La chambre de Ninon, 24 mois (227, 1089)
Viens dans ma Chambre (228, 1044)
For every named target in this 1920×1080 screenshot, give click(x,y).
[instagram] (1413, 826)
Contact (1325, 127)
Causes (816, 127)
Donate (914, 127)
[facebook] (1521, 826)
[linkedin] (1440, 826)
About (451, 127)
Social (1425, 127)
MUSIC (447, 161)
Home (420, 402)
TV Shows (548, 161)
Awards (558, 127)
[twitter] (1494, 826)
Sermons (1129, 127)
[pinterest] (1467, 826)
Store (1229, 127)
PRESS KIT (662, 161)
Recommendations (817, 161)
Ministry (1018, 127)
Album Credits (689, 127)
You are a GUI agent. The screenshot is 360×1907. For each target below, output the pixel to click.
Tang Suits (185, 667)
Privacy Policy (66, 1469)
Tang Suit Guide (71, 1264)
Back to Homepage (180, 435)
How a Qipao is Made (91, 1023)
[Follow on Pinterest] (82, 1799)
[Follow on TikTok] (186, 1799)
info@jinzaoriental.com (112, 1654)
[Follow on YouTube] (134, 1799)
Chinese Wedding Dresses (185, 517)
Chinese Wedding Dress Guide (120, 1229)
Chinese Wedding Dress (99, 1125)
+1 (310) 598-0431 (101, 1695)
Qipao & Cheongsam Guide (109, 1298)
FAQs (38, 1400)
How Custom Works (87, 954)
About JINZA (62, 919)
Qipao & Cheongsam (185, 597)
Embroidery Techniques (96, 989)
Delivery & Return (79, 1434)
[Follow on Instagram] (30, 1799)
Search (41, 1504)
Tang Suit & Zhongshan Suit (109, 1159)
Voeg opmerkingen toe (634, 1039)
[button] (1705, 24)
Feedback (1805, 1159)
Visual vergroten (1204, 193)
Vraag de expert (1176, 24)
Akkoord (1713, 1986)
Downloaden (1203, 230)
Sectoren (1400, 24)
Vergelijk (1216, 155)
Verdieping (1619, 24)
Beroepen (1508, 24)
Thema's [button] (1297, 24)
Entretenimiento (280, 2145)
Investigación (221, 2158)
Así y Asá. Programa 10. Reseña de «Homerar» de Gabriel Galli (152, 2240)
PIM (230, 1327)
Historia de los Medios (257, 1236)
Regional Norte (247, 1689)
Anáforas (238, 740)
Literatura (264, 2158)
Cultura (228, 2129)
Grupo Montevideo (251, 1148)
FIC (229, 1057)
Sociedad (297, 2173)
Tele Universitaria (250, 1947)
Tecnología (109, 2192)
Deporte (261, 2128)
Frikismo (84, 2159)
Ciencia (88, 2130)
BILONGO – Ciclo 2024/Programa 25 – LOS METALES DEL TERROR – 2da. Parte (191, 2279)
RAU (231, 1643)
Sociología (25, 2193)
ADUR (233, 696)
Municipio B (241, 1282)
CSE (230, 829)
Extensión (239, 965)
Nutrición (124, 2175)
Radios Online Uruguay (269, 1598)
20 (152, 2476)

The task —
In the records above, each line with the string "Follow" should be copied.

Result —
[Follow on Pinterest] (82, 1799)
[Follow on TikTok] (186, 1799)
[Follow on YouTube] (134, 1799)
[Follow on Instagram] (30, 1799)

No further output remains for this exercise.